Antwort von Stivan am 15.01.2012 - 21:47 np - die Geistermuräne ist bei 28 mm mit Blitz aufgenommen, Entfernung war ca. 1,5-2 m, viel mehr geht nicht mit dem internen Blitz.
Hier ein paar WW-Aufnahmen - volle Auflösung ohne Blitz teils mit dem UW-Programm, leicht nachbearbeitet.
Antwort von BerlinDiver07 am 20.01.2012 - 13:19 Hallo, Du hast Dich ja wohl schon für die S100 entschieden. Wenn ich mir Dein Post bei den Tauchgebieten (Backpacking Südasien) anschaue, ist das auf jeden Fall die richtige Entscheidung ! Ich habe das Vorgängermodell (S95) und muss sagen, ich bin recht zufrieden damit. Denn hinsichtlich der Größe macht das schon einen spürbaren Unterschied zur G12 - die S-Reihe passt in die Hosentasche . Zusätzlich macht sich der Größenunterschied dann natürlich noch mehr beim UW-Gehäuse bemerkbar. Die S100 scheint wirklich sehr nett zu sein, auch ein wirklicher Sprung im Vergleich zu S95 - für ein Update ist es mir aber noch zu früh, nachdem ich vorher etwa 7 Jahre lang die S50 hatte...

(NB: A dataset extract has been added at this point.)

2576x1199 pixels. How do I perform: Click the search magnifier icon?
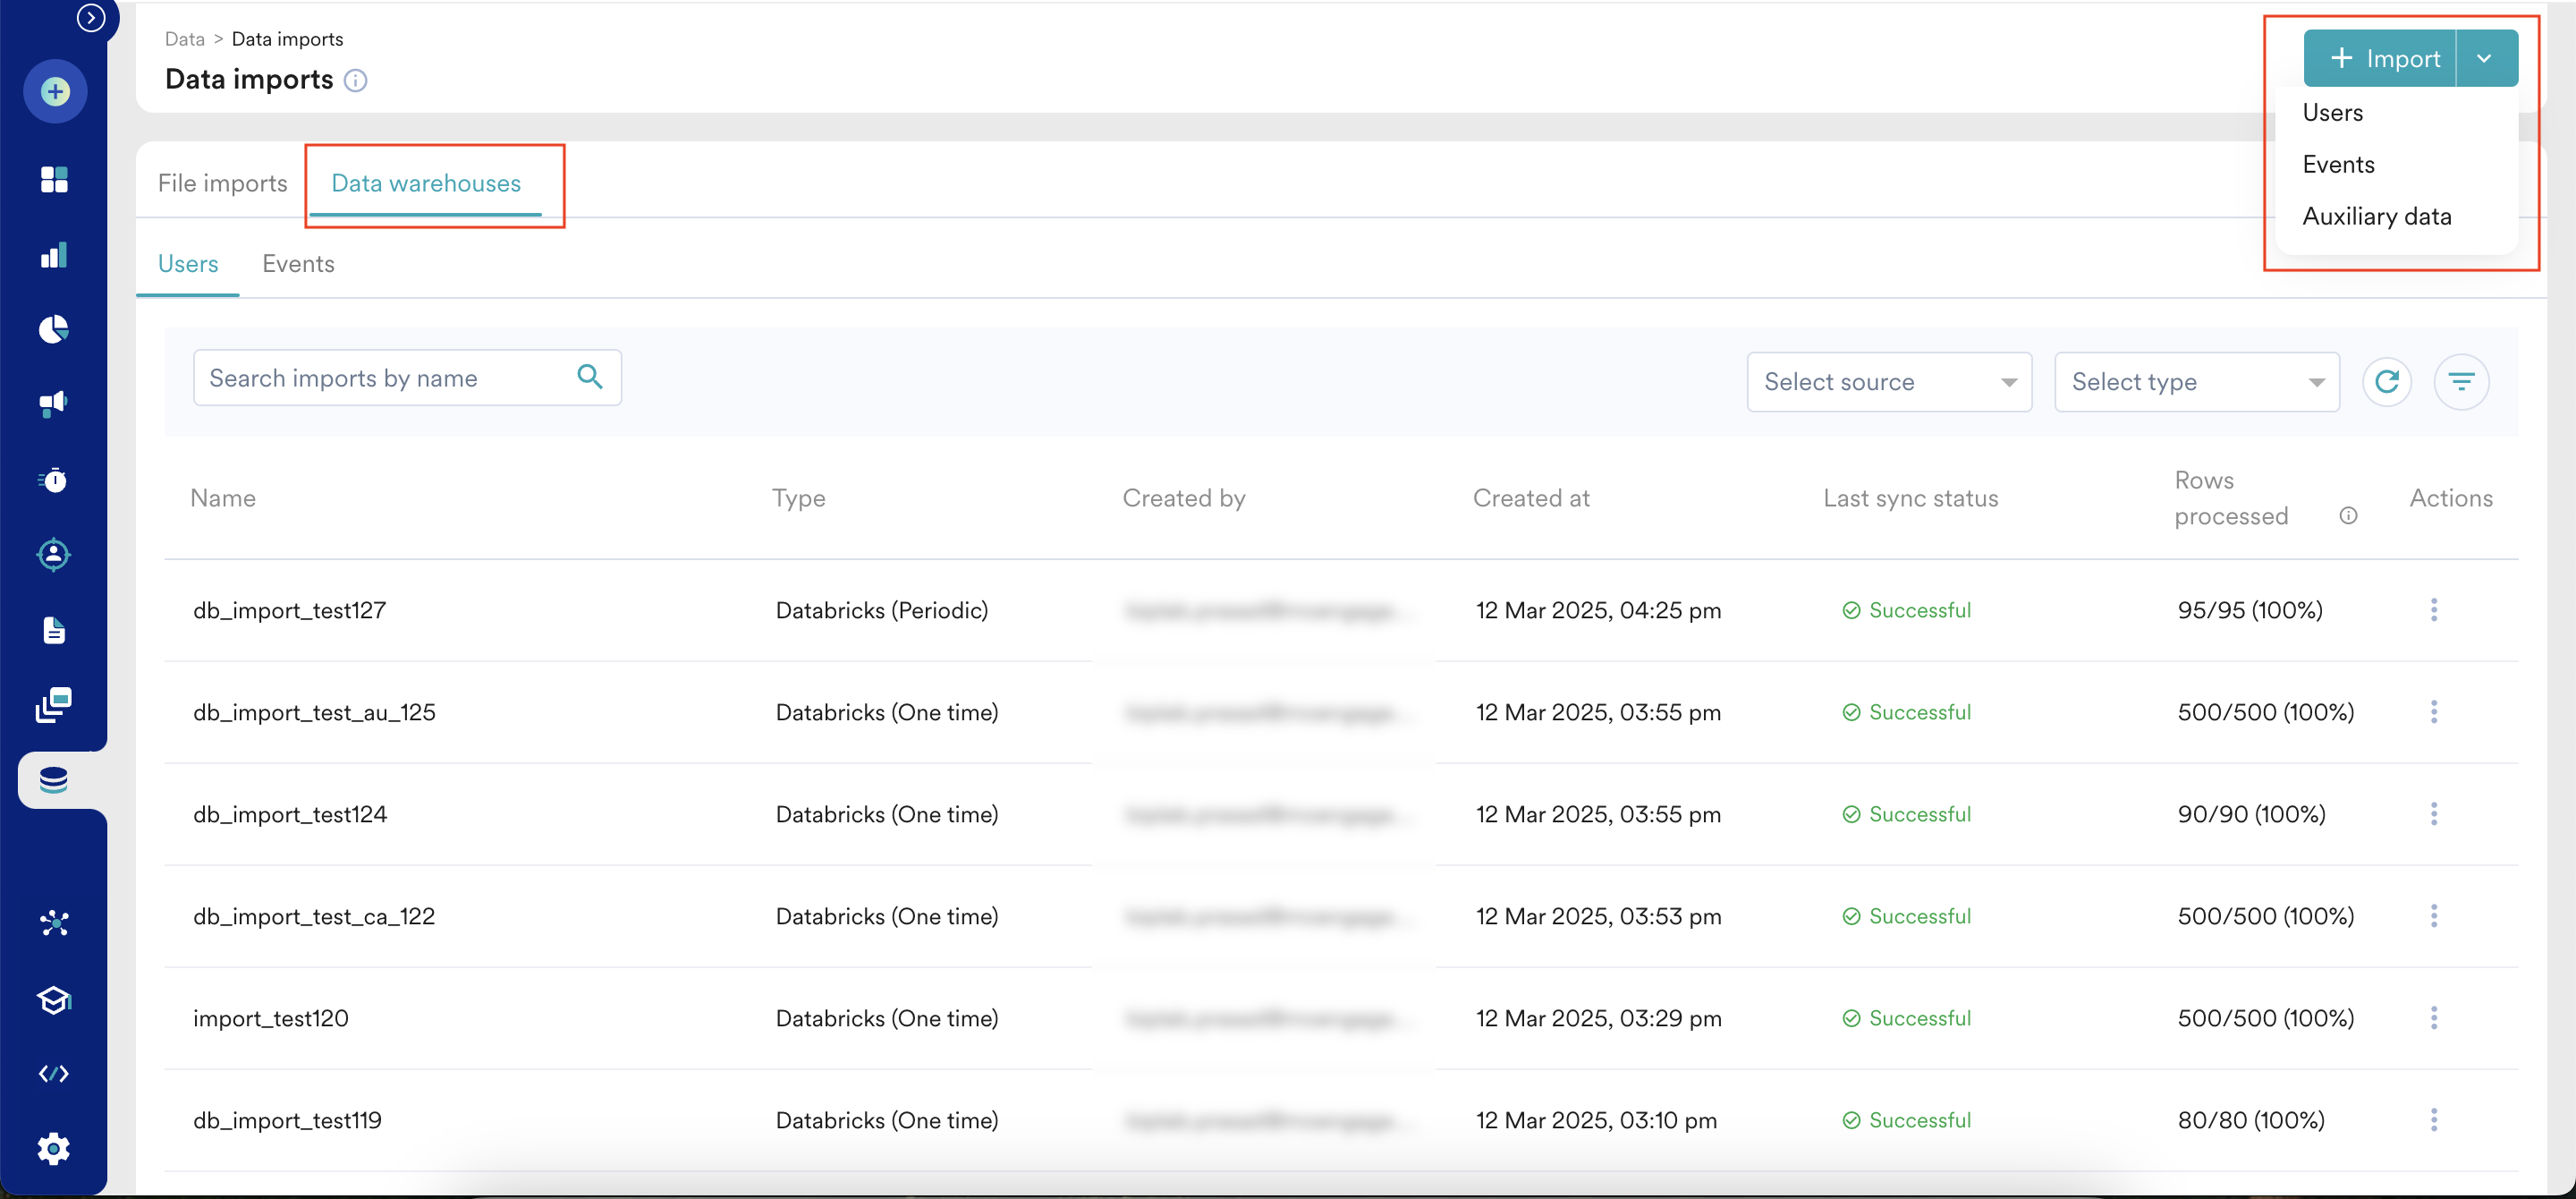(590, 377)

Antwort von Bennogogo am 20.01.2012 - 13:31 Gekauft habe ich mir noch keine der Beiden.
Jedoch sieht es stark danacht aus, dass es die S100 wird - genau wegen den Gruünden die du nennst.
Und Bilder machen sie beide sehr gute (zumindest für mich, der kein Profi ist)

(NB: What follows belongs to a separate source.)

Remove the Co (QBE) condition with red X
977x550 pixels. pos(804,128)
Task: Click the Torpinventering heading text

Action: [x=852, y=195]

Antwort von grayowl am 24.01.2012 - 23:03 Nicht die Kamera macht die Bilder, entscheidend ist, was der Fotograf kann (oder - noch mehr - nicht kann). Schaut ihr diese zwei Bilder an: Hier klicken und Hier klicken Beide Male fotografiert mit G12 von einer und derselben Person; Zeitdifferenz zwischen den Aufnahmen 3 Monate. In den 3 Monaten hat die Fotografin gelernt, was RAW-Format bringt, und ist auf die RAW-Speicherung und Bildbearbeitung von RAW-Format ausgehend umgestiegen.
Nochmals: ob G12 oder S100, das ist sekundär.
@XChris:
Wozu sollen die 24 mm der S100 unter Wasser gut sein? Sie wird sowieso in ein Gehäuse mit Planglas gesteckt und hinter Planglas geht schon bei 28 mm die Bildqualität den Bach runter.
LG
Ota
Antwort von Bennogogo am 24.01.2012 - 23:39 Das alles nur durch die Verwendung des RAW-Formates? Da wurde doch auch noch manuell einiges eingestellt, oder?

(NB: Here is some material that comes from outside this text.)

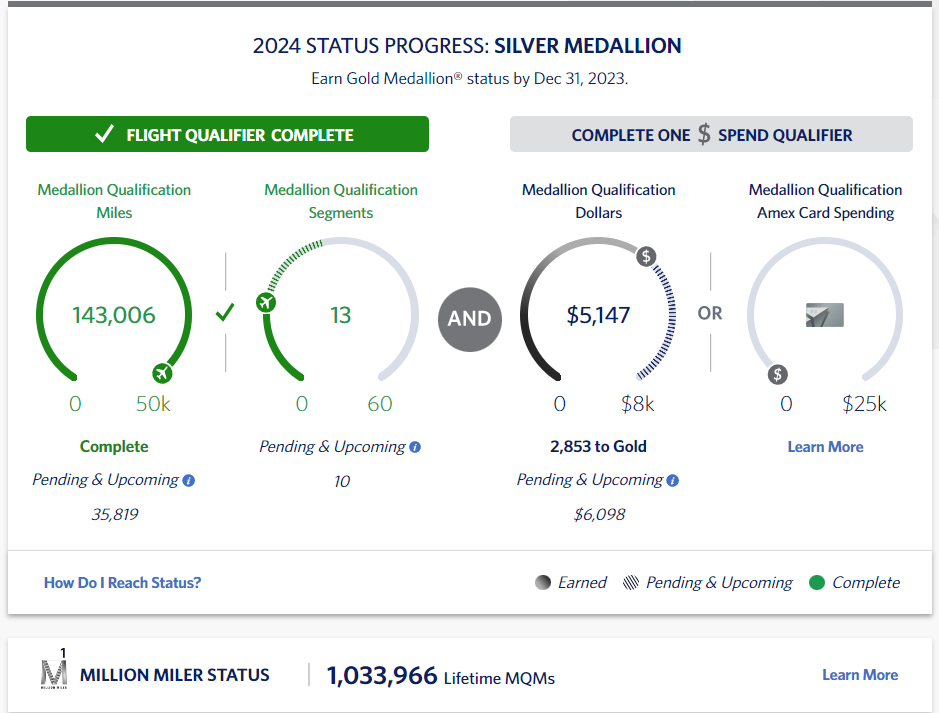Click the Million Miler logo icon
Viewport: 939px width, 713px height.
(55, 672)
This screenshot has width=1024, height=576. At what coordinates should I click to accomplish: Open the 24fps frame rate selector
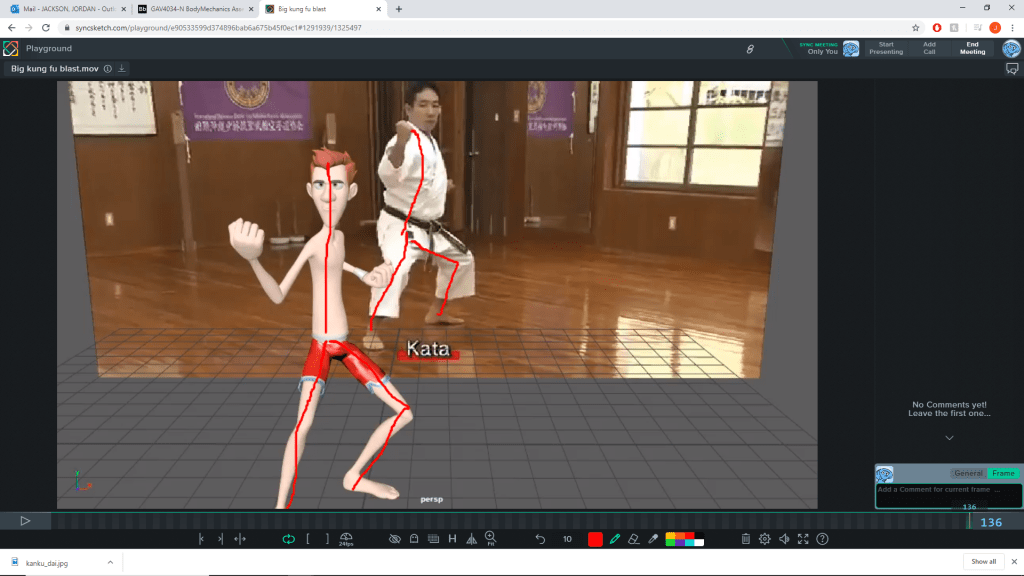pyautogui.click(x=346, y=539)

Gut ist, dass wohl beide Cams im RAW-Format abspeichern können...
Antwort von Rainer2 am 25.01.2012 - 05:55 Das ist ja genau der Vorteil. Ein Weißabgleich und damit eine Farbanpassung ist viel leichter und besser möglich. Von der Kamera kommt nur das rohe Bild - entwickeln und anpassen mußt du es. Wenn du mit JPG fotographiert micht das deine Kamera für dich - gerade bei unterwasserfotos klappt das oft eben nicht so toll
Antwort von grayowl am 25.01.2012 - 13:49 @Bennogogo:
Was meinst du mit `einiges manuell eingestellt`? Dass bei einem der Bilder die Belichtungszeit 1/250 s und bei anderem 1/160 s war, und dass die Blende auch nicht gleich war, das macht genau Null-Unterschied, wenn`s um die richtigen oder verfälschten Farben geht. Solange (zB beim Schnorcheln) nicht geblitzt werden muss, sind Halbautomatiken (Tv, Av) das optimale Werkzeug.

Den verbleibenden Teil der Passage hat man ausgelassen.